■ SELECTED EXTRACT

The Electricity Industry’s Death Spiral revisited

10 07 2014

I know I only wrote about The Electricity Industry’s Death Spiral just a couple of days ago, but the speed at which things are now moving is almost bewildering.  The subject of disconnecting from the grid and moving to battery storage actually made it to the evening news last night……  I wish I could post a link to this video clip, but it looks like the ABC isn’t playing ball.  In truth, the owner of the system did such a bad job explaining how it works I doubt installers will be rushed off their feet just yet.

This from The Examiner, a Tasmanian online news outlet….

Energy specialist Lucy Carter of the Grattan Institute outlined the horror scenario for suppliers while launching a new report to be released on Monday about why we are paying too much for power.

She says network charges account for most of the increase in electricity prices. The carbon tax is small by comparison.  [the Carbon tax repeal act has just been knocked back in the Senate as I type this…  The motion was defeated 37 votes to 35.]

”The risk for the companies is that when people get the option of putting solar panels on their roofs and installing batteries and cutting the cord, demand will fall sharply. The people who end up left on the network will be the only ones left paying.” They will be stuck with extremely high network charges, forcing even more people off the network, pushing network charges higher still. It is what Ms Carter calls ”your death spiral scenario”.

She says it is not upon us yet, but if battery storage improves and network costs keep rising, it will be.

Part of Ms Carter’s proposed solution is for power companies to charge for network costs differently. At the moment customers who put very little strain on the network [like us…] pay the same fixed charge and the same amount per kilowatt as those whose peak usage necessitates extra spending on high-grade wires and substations.

Those peak users account for about one-third of the extra spending on infrastructure over the past five years, Ms Carter says.

She wants to charge users for the pressure they put on the network rather than for being part of it. Someone who comes home to a McMansion and whacks on all the airconditioners or heaters puts far more pressure on the network than someone who is at home all day using the same amount of power more steadily.

It can properly happen only with smart meters that report usage to retailers. Victoria has them and could adopt the proposal immediately. In other states such as NSW, Ms Carter says, the ability to levy variable charges could build a business case for suppliers paying to install smart meters.

■ WORK TO DO
(a) According to the post on the electricity industry's death spiral, by what vote was the carbon tax repeal motion defeated in the Senate?
(b) Extend the post on the electricity industry's death spiral, beginning after its final sentence.
The lines that come next are separate material, unconnected to the post.

(Stored entries)
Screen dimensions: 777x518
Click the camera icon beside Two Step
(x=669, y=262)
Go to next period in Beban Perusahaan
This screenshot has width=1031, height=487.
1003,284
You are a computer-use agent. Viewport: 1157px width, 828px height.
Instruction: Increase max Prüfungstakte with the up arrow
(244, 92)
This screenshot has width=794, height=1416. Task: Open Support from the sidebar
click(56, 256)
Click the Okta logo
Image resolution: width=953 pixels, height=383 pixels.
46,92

■ TASK RESULTS
(a) 37 votes to 35.

(b)
Her other solution is even bolder: a peak usage warning to be delivered by SMS or broadcast on TV the day before extreme peak demand due to events such as heatwaves. In France it is done using a red, white and blue colour code. ‘’Red’’ means the next day is facing an extreme peak and that for that day only electricity will be more expensive. Throughout the rest of the year users will be given rebates to make sure they are not charged more overall.

The system would apply only in locations where the network was under pressure and the alternative was new infrastructure.

If it was in operation over the past five years, the Grattan Institute believes it would have saved $7.8 billion of the $17.6 billion spent on new infrastructure.

Data on household electricity use provided by the Victorian government suggests the change would be unlikely to affect disadvantaged families.

And now this from REneweconomy…

Wholesale electricity prices this week in Queensland have fallen below $30/MWh – see graph below – far below the levels of other states as mild weather and sunny condition reduced demand and generated a large amount of solar electricity.  [that’s 3c/kWh….. or 10% of the new retail price..]

aemo qld prices

The Energex network, which operates in the south-east corner and Brisbane, added another 13.7MW of rooftop solar in June, to take their total installed in the Energex network to 843MW on 261,500 homes and businesses.

Another 3,563 homes added solar in the south east corner in June, despite the fact that they would only get paid 8c/kWh for electricity they export back into the grid.

From Tuesday, that payment by the network ceases and falls to retailers. But the payment is voluntary, and has to be negotiated between the customer and the retailer. More than 59,000 houses – with some 200MW of rooftop solar – now find themselves in this situation.

Whats more, new rules have been introduced which allow the network operator to require that no exports can be made back to the grid for new rooftop solar systems. Ergon Energy explained its reasoning here, saying it wanted to prevent “reverse flows” and encourage more solar and energy storage on its network.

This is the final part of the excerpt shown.